Stored records:

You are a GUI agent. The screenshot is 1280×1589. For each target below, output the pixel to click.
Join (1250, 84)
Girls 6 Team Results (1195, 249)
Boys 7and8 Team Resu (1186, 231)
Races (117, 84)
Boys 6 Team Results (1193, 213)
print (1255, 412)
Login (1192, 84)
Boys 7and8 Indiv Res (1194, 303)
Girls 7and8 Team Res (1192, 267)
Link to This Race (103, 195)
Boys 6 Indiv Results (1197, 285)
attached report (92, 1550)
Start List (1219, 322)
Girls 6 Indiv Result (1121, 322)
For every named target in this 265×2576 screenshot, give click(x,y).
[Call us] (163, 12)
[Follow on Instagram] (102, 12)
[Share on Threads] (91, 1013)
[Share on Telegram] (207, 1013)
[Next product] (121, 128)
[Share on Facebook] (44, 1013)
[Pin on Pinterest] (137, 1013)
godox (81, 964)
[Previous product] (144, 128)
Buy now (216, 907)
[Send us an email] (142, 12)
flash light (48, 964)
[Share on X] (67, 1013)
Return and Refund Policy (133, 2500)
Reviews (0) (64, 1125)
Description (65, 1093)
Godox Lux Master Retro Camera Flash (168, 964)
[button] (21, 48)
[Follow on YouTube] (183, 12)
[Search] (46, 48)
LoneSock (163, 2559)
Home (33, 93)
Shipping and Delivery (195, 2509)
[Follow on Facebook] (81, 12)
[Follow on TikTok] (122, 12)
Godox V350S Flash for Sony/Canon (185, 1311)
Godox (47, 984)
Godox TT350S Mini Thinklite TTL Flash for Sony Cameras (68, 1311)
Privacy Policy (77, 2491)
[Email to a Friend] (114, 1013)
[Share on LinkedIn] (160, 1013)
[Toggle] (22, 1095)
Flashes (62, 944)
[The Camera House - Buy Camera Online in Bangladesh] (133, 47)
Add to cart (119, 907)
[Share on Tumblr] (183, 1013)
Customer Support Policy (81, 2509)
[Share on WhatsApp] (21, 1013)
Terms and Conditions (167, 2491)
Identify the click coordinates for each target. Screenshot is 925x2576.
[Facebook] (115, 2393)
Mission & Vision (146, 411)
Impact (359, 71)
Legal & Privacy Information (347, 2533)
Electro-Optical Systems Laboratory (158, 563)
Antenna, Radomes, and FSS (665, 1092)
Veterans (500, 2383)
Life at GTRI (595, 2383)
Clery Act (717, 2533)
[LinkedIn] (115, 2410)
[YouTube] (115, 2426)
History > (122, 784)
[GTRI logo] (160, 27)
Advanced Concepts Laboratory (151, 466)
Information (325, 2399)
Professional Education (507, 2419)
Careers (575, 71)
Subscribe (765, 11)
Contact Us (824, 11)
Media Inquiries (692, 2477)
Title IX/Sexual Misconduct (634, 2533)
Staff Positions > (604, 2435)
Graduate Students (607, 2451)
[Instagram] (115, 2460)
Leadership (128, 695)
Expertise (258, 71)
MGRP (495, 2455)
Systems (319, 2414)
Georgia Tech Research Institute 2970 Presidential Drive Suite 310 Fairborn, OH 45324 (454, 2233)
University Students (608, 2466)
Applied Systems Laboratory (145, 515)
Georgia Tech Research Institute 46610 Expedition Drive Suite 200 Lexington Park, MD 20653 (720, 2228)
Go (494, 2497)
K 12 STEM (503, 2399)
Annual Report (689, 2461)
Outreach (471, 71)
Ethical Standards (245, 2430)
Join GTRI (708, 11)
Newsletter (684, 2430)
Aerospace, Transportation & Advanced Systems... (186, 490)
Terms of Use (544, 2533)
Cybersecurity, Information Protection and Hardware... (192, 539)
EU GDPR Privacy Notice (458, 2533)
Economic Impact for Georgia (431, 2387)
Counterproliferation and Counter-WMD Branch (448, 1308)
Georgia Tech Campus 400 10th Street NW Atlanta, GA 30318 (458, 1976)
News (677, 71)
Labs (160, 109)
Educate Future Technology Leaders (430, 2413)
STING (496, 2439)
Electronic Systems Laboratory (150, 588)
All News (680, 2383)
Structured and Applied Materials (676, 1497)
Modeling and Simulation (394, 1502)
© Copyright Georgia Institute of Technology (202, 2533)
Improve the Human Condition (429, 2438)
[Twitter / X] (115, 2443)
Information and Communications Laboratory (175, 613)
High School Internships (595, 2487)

■ **Required action**
Look above for the line containing "Georgia Tech Research Institute 46610". Output from there through the line containing "Terms of Use (544, 2533)", exactly and inclusively.

■ **Result**
Georgia Tech Research Institute 46610 Expedition Drive Suite 200 Lexington Park, MD 20653 (720, 2228)
Go (494, 2497)
K 12 STEM (503, 2399)
Annual Report (689, 2461)
Outreach (471, 71)
Ethical Standards (245, 2430)
Join GTRI (708, 11)
Newsletter (684, 2430)
Aerospace, Transportation & Advanced Systems... (186, 490)
Terms of Use (544, 2533)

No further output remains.